|wart 15 years later
May 29, 2002
doctor, 19 years ago I discovered a small genital wart on my penis (condylomata accumunata). After several attempts to remove it by touching it with a very cold fluid in the hospital I decided to leave it as it was because every time the wart returned several weeks later. As a matter of fact I went completely nuts because of this. After three years the wart disappeared and it never returned spontaneously. By then I was married and ever since that time it was completely gone My wife never had this problem although we had sex. Now I am divorced and I notice that I am still worried about this, should I inform a potential new partner about this?
| Response from Mr. Kull
You ask a complicated question that doesn't have an easy answer. Your decision to talk with your partners about having had a genital wart should be based primarily on the actual risk your partners might be at for infection with HPV.
Some people would argue that you should tell your partners about their possible risk for HPV infection since you did have a genital wart (you were diagnosed with this, right?). Even if the risk is low, from public health and ethical perspectives one could argue that partners should know about the potential risk for infection. If you use condoms and that practically eliminates risk, then your obligation to tell is questionable. However, HPV complicates this matter because condoms may not be all that effective in preventing the transmission of HPV.

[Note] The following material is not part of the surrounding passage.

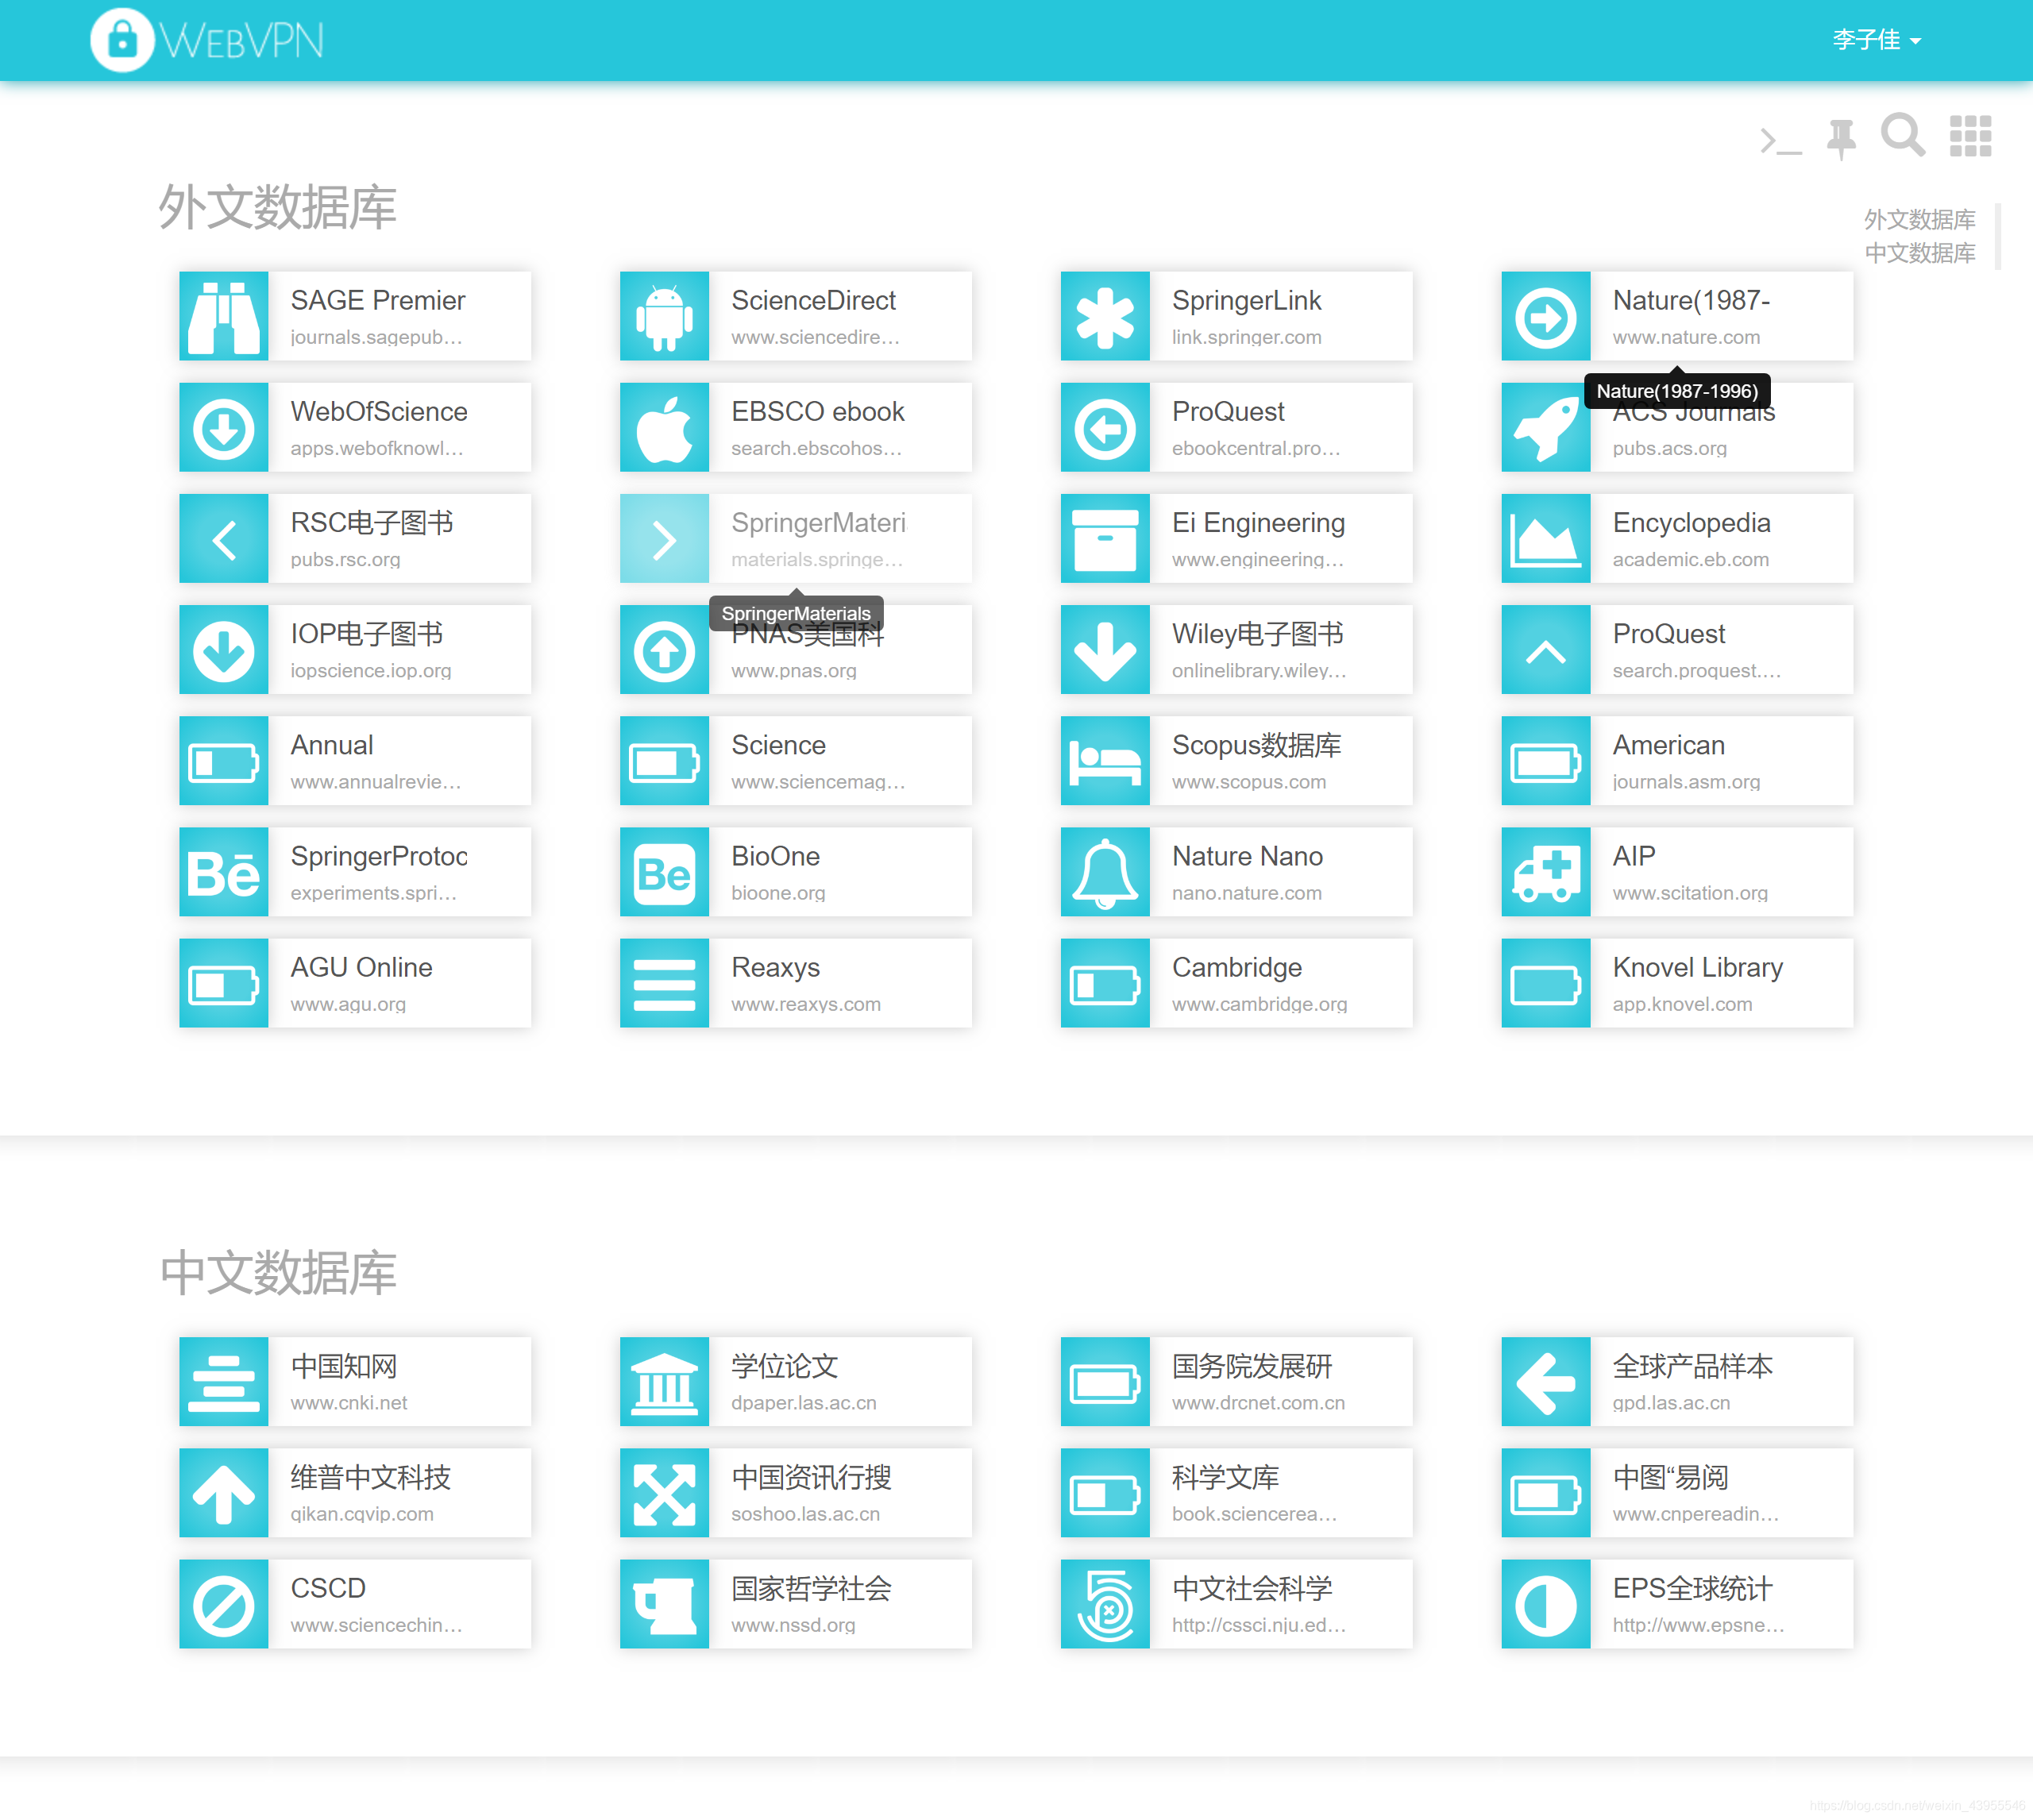Click the 学位论文 institution building thumbnail
The image size is (2033, 1820).
[664, 1382]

Another thing: not talking with your partners might bring up some anxiety and/or guilt. Even if your partners don't respond well, the benefits of talking with partners could outweigh the benefits of keeping it to yourself.
Here's the flipside: if you haven't experienced an HPV-related lesion/genital wart in several years and you are healthy (not immunocompromised, for one), then it is unlikely that you are putting your partners at risk for infection with HPV. A person is much more likely to transmit HPV when they are experiencing an outbreak. It is not clear what the risk is of transmitting HPV when there isn't a lesion present, but the risk is, at best, low.
So if there is no risk to your partner, there is nothing to tell.
Did I confuse you? I hope not. Ultimately, the decision needs to be yours. If you have more questions about talking with your partner about HPV, see National HPV Resource Center.